● Set tasks
[1] In the pyannote bug report, copy the part from "Describe the bug" up to and including "exitcode = _main(fd, parent_sentinel)".
[2] In the pyannote bug report, list every function name that follows the word "in" on a "File" line of the traceback.

● Quoted passage
--------------------------------------------------

Error when loading diarizarion model to pipeline

gullerg commented 2 years ago

Describe the bug Trying out pyannote today and have trouble getting started with the diarizarion pipeline. Whenever I try to load the model from torch hub, I get the following error:

Using cache found in /Users/X/.cache/torch/hub/pyannote_pyannote-audio_master
Using cache found in /Users/X/.cache/torch/hub/pyannote_pyannote-audio_master
Traceback (most recent call last):
  File "<string>", line 1, in <module>
  File "/opt/anaconda3/envs/ml/lib/python3.9/multiprocessing/spawn.py", line 116, in spawn_main
    exitcode = _main(fd, parent_sentinel)
  File "/opt/anaconda3/envs/ml/lib/python3.9/multiprocessing/spawn.py", line 125, in _main
    prepare(preparation_data)
  File "/opt/anaconda3/envs/ml/lib/python3.9/multiprocessing/spawn.py", line 236, in prepare
    _fixup_main_from_path(data['init_main_from_path'])

--------------------------------------------------

● Material
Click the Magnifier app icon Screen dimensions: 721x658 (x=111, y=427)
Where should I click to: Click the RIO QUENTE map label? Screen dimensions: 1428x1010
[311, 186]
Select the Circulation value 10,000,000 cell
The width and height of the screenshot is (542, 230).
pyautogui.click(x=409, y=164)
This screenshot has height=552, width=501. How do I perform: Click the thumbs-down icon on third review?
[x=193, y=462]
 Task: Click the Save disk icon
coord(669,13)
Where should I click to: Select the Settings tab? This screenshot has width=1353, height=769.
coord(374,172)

--------------------------------------------------

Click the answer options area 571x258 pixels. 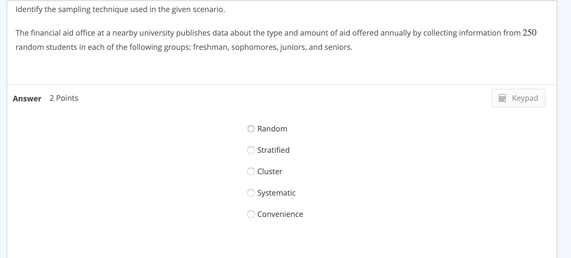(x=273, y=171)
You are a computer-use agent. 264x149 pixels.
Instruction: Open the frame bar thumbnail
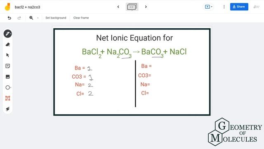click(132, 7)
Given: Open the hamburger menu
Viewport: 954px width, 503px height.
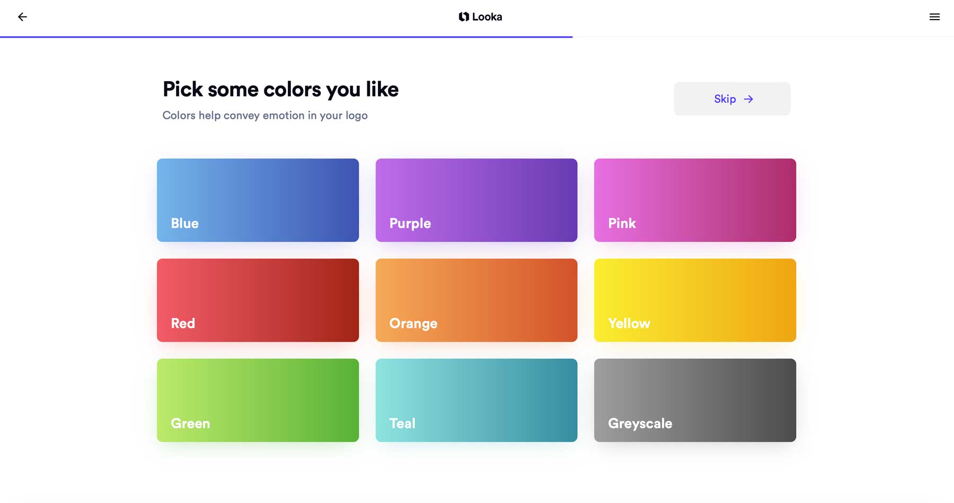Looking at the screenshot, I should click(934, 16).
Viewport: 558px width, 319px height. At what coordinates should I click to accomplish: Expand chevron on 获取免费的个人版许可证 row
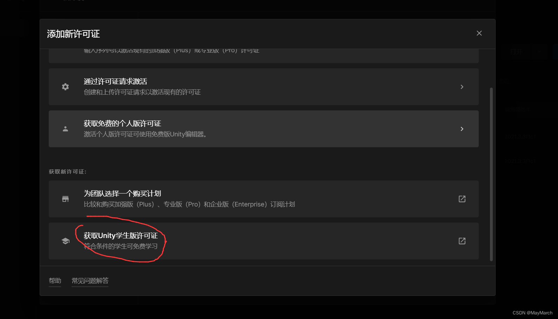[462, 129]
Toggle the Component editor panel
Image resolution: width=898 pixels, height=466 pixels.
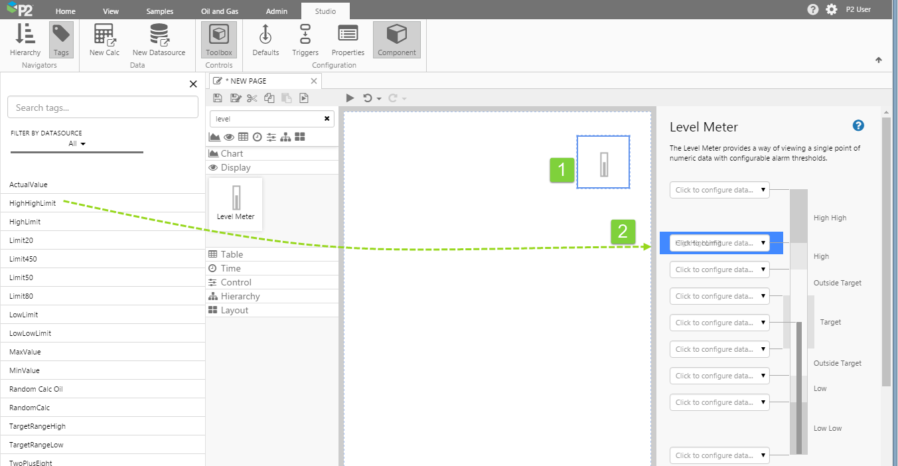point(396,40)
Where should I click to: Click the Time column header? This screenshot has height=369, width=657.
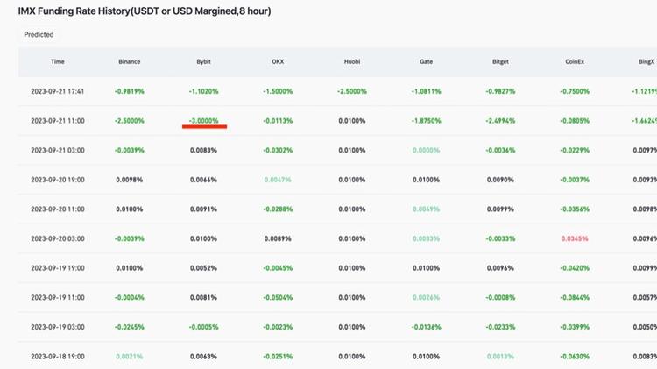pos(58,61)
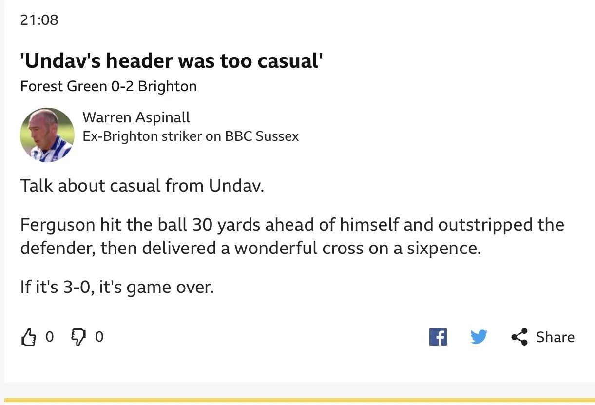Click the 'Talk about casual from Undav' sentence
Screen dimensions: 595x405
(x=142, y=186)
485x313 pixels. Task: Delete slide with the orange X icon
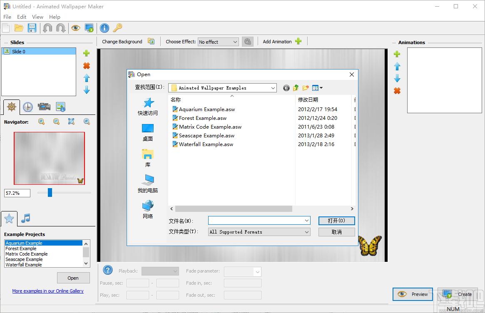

--------------------------------------------------

● Results of the tasks
[1]
Describe the bug Trying out pyannote today and have trouble getting started with the diarizarion pipeline. Whenever I try to load the model from torch hub, I get the following error:

Using cache found in /Users/X/.cache/torch/hub/pyannote_pyannote-audio_master
Using cache found in /Users/X/.cache/torch/hub/pyannote_pyannote-audio_master
Traceback (most recent call last):
  File "<string>", line 1, in <module>
  File "/opt/anaconda3/envs/ml/lib/python3.9/multiprocessing/spawn.py", line 116, in spawn_main
    exitcode = _main(fd, parent_sentinel)

[2] <module>, spawn_main, _main, prepare